Criado en el barrio de Vila Maria, distrito norteño y obrero de São Paulo, a Paulinho le entró el gusanillo de la competición y decidió dar el paso al fútbol grande, pero fue rechazado por el São Paulo, el Corinthians —el club de sus amores— y el Gremio Barueri. Así que con 14 años aceptó la oferta del modesto Audax… Y pronto se arrepintió. Resulta que sin ayudas económicas debía despertarse cada mañana un cuarto de hora antes de las seis para coger tren, metro y autobús, ir a clase, luego al fútbol y de vuelta a casa más tarde de las 19. “No quería ir a entrenar y dijo basta”, cuenta su madre Erika; “no le gustaba y no quería seguir. Pero le obligamos aunque no fuera su sueño”. Así que siguió dándole patadas al balón hasta los 17, cuando le llegó una oferta del Vilnius de Lituania, afiliado al Audax. Allí coincidió con otros nueve brasileños, lo que le ayudó a la adaptación hasta cierto punto porque sufrió repetidos episodios de racismo. “Paseaba con mi mujer por el centro y algunas personas nos provocaban. En los partidos, imitaban a monos y arrojaban monedas”, explica Paulinho. También entendió rápido que los aficionados, en lo que era una tradición del club, no les darían la mano tras acabar el partido.

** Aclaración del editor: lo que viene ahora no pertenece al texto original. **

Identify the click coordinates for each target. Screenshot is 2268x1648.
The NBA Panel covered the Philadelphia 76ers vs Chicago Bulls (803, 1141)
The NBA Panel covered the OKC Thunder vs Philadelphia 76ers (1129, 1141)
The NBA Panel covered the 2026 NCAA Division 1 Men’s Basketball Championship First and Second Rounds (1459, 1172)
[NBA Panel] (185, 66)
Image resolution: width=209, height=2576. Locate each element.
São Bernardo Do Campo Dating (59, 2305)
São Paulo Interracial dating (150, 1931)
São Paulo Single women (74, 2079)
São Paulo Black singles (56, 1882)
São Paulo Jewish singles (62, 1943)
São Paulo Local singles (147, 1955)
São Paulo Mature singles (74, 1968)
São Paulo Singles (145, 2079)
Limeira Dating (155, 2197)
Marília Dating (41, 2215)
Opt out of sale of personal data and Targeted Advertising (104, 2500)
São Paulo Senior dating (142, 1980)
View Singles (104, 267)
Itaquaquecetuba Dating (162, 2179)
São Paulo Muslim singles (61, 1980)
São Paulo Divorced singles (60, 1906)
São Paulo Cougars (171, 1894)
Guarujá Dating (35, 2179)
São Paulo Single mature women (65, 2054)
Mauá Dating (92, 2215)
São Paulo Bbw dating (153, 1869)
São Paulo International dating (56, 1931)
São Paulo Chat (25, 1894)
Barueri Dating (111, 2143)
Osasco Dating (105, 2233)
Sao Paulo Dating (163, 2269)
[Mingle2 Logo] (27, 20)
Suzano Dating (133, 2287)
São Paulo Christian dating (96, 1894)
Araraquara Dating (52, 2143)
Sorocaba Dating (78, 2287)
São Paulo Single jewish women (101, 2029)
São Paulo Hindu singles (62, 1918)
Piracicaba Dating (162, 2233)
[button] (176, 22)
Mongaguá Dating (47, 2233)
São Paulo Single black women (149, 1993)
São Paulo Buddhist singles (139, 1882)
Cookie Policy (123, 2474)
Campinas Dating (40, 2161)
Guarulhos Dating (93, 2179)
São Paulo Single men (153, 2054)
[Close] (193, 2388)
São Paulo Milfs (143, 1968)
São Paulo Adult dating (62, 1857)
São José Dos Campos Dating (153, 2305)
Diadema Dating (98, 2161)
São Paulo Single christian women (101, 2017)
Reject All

Hastiado del ambiente, Paulinho emigró a Polonia, al Lodz, club que pertenecía al mismo dueño del Vilnius. Pero se repitieron los menosprecios y los actos racistas, al tiempo que allí tenían muchas dificultades para cobrar y el entrenador decidió que su sitio estaba en el banquillo. Por lo que regresó a Brasil y quiso dejar el fútbol por segunda vez. Entonces Bárbara, su mujer, le soltó: “¿Cómo vas a mantener a tu familia?”. El centrocampista reflexiona ahora: “En 2008 ya no aguantaba jugar a fútbol. Si no fuera por mi esposa… Así que empecé desde cero porque no tenía adónde ir, no sabía trabajar, no sabía hacer otra cosa que jugar al fútbol”. Y tardó poco en aceptar una nueva oferta del Audax, de la Cuarta División del campeonato paulista. Categoría que en un año se le quedó chica, tal y como apreció el técnico del Bragantino, de Segunda. Y una temporada más tarde ya tenía su sitio en el eje del Corinthians bajo el mando de Tite —seleccionador de Brasil—, donde venció la Serie A (2011), la Libertadores (2012) y el Mundial de Clubes (2013).

De la mano de Tite

Su eclosión ya era una realidad y alcanzó la selección brasileña y la Copa Confederaciones de 2013, donde se subrayó en mayúsculas hasta el punto de que días después de que acabar el torneo estampó su firma con el Tottenham. Allí empezó bien con André Villas-Boas, pero perdió peso cuando Tim Sherwood le sucedió y acabó en el anonimato cuando Pochettino le relevó. “Me afectaron los cambios de técnicos y al final jugué poco y casi nunca en mi posición”, se lamenta Paulinho, que aceptó la oferta desde China, del Guangzhou Evergrande, con un salario de siete millones de euros y la seguridad de que contaría con minutos, la condición que le reclama Tite para mantenerle en la selección.

Aunque el Guangzhou se remite a la cláusula de 40 millones, el Barça intenta rebajar el precio antes de mañana, día de cierre del mercado chino. Pero pase lo que pase, seguro que le da las gracias a las dos mujeres de su vida, que le hicieron futbolista a la fuerza.